Setting Boundaries That Actually Work

Boundaries only stick when both people agree to them. Imposed rules feel controlling and tend to backfire. Instead, negotiate specific, practical limits together:

  • Time windows: Agree on when gaming is fine and when it’s not, like no gaming during meals or after a certain hour on weeknights.
  • Shared responsibilities first: Household tasks, errands, or parenting duties get handled before the console turns on.
  • Protected couple time: A weekly date night, cooking together, or an evening walk that stays on the calendar regardless of what’s happening in his game.

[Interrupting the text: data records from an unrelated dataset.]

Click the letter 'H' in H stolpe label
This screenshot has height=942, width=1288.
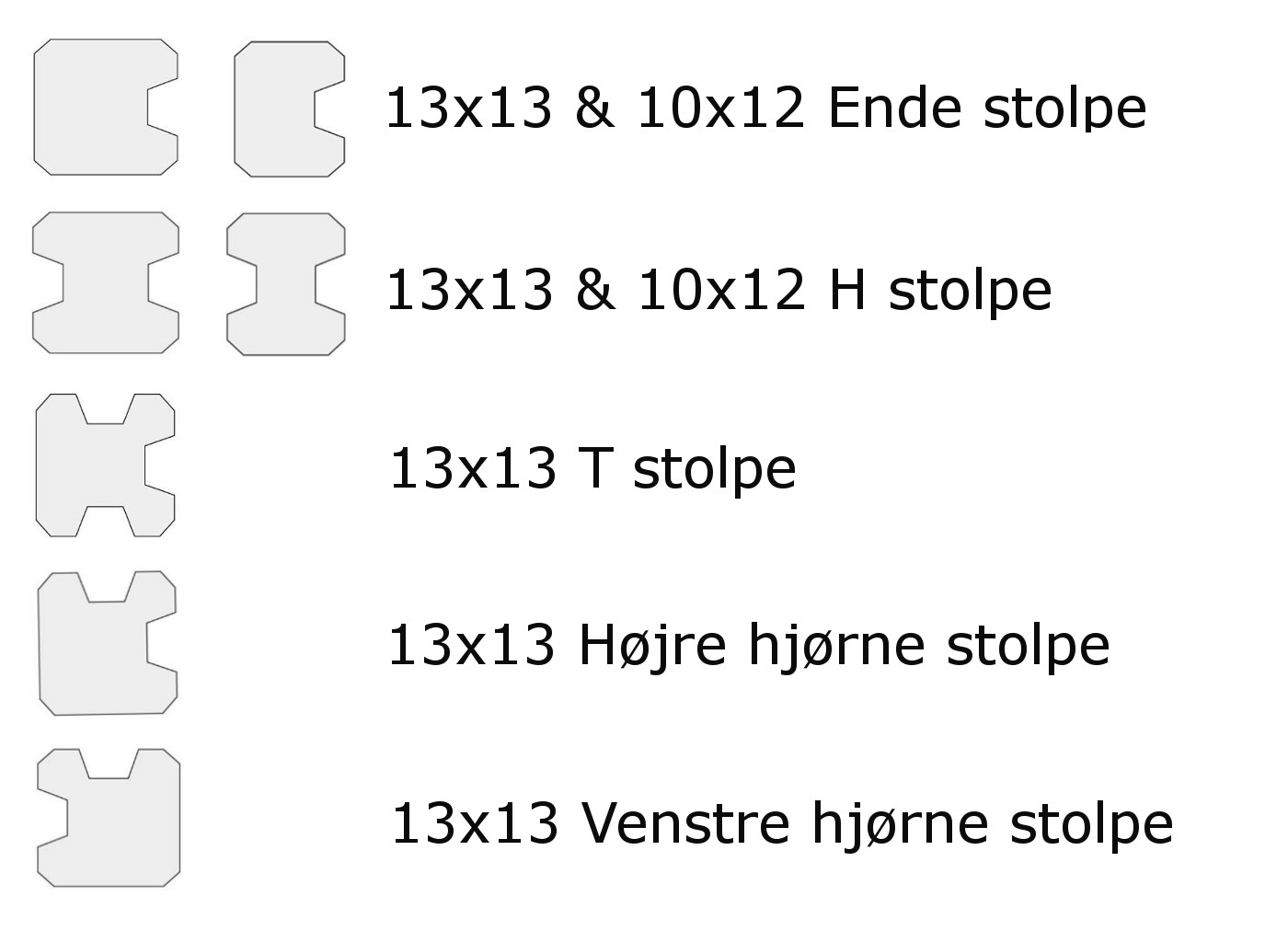pos(848,290)

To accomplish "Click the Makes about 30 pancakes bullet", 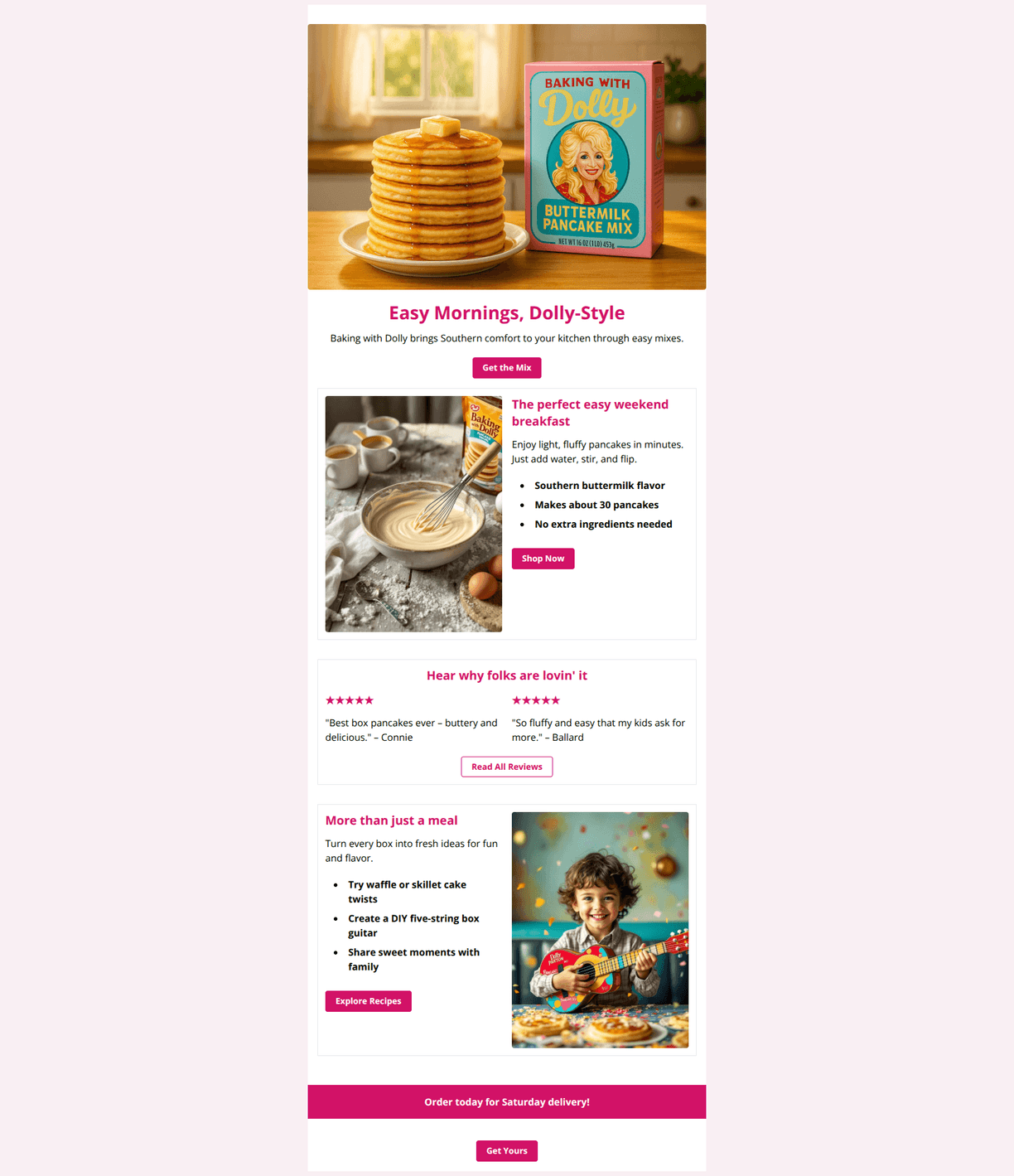I will click(x=596, y=505).
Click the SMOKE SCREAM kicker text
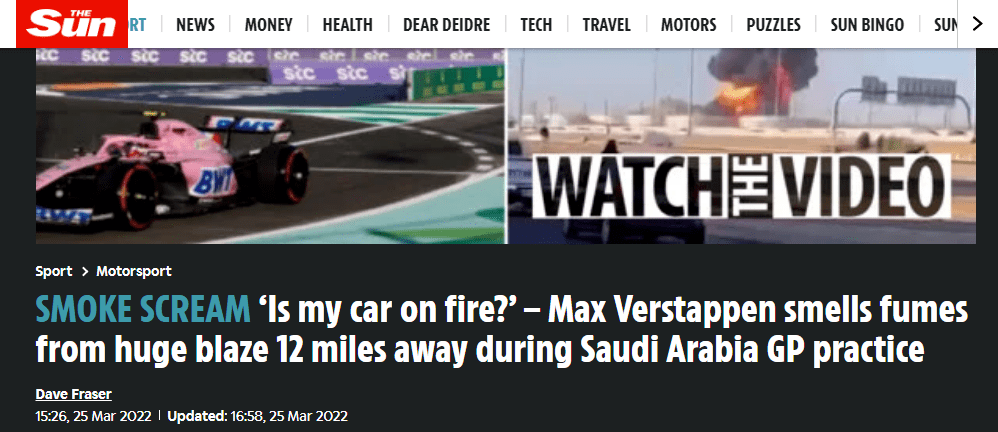998x432 pixels. pyautogui.click(x=143, y=310)
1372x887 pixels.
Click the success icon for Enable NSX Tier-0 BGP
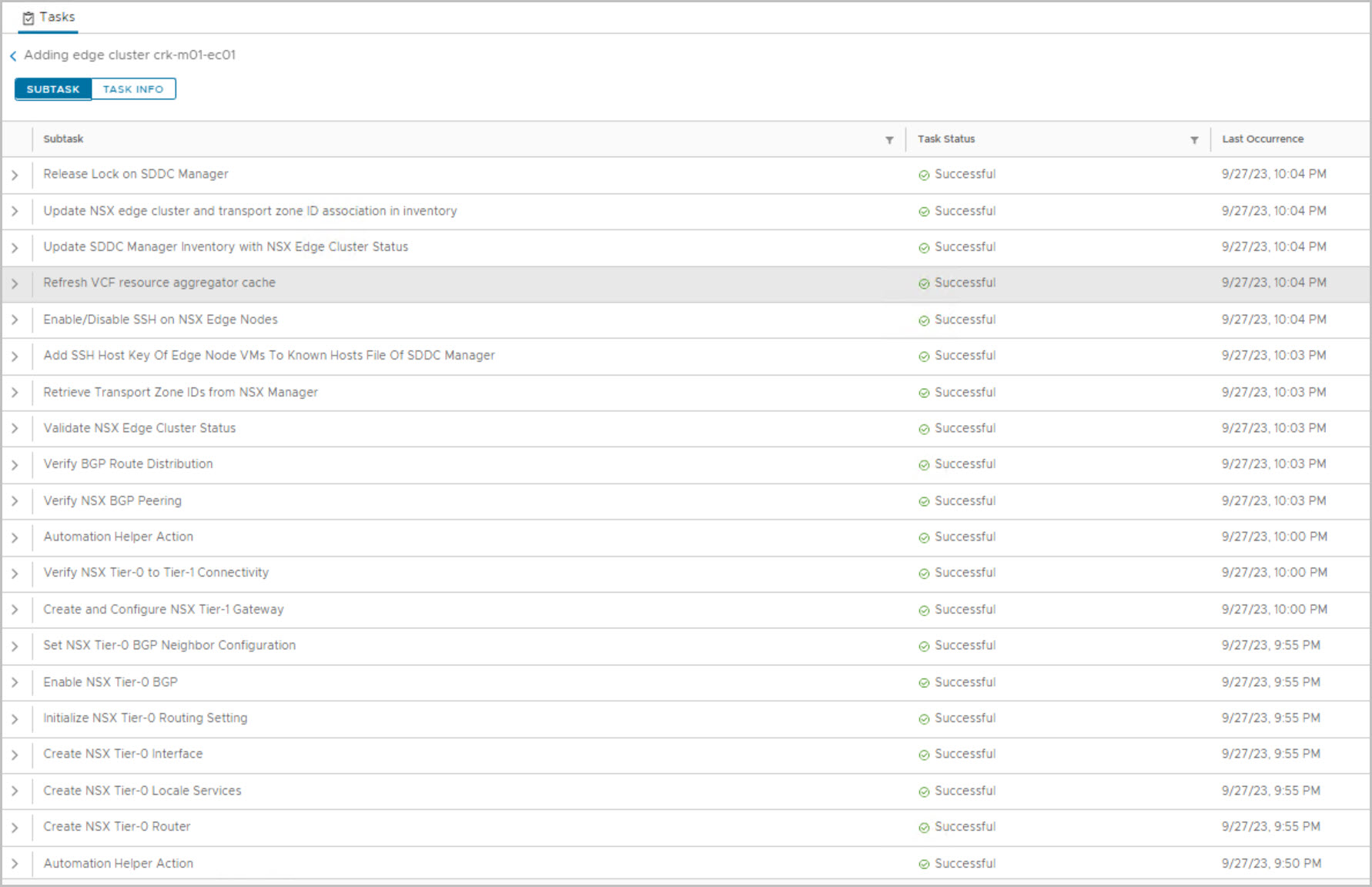click(924, 683)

These boundaries aren’t about controlling his gaming. They’re about protecting the parts of your relationship that are being neglected. If he can game for two hours after dinner and still be present for the rest of the evening, the amount of gaming matters less than whether the relationship is getting what it needs.

Encouraging interests outside gaming also helps. Physical activities like hiking or biking, creative hobbies, or learning something new together can gradually rebuild the reward pathways that gaming has monopolized. The key word is gradually. He won’t suddenly prefer a cooking class over his favorite game, but expanding what feels rewarding is part of the process.

When Professional Help Makes Sense

If he’s tried to cut back multiple times and failed, if his gaming is costing him his job or health, or if you suspect underlying depression, anxiety, or ADHD, therapy is the logical next step. Cognitive behavioral therapy is the most studied treatment for gaming problems. It works by helping the person recognize their triggers, restructure the thought patterns that drive compulsive play, and develop alternative coping strategies. A meta-analysis of 13 studies involving over 1,100 participants found that CBT produced moderate but significant reductions in addiction symptoms compared to controls. Longer, more intensive treatment worked better than brief interventions.

Couples therapy can also help if the gaming has created communication patterns that are hard to break on your own, like stonewalling, resentment cycles, or emotional withdrawal on both sides.

Organizations like Gaming Addicts Anonymous offer peer support groups, including resources specifically for family members and partners. These can be useful even if he isn’t ready to seek help himself, because they connect you with people who understand what you’re going through.

What You Can and Can’t Control

You can express how his gaming affects you. You can set boundaries around your own time and emotional energy. You can suggest therapy, offer support, and make space for honest conversation. What you can’t do is force him to change. Recovery from compulsive gaming, like any behavioral addiction, requires the person to recognize the problem themselves and choose to address it.

If you’ve had the conversations, set the boundaries, and offered support, and nothing changes, that’s important information. Your needs in this relationship are not less important than his need to game. Staying indefinitely in a relationship where you feel invisible isn’t something you owe anyone, no matter how much you care about them.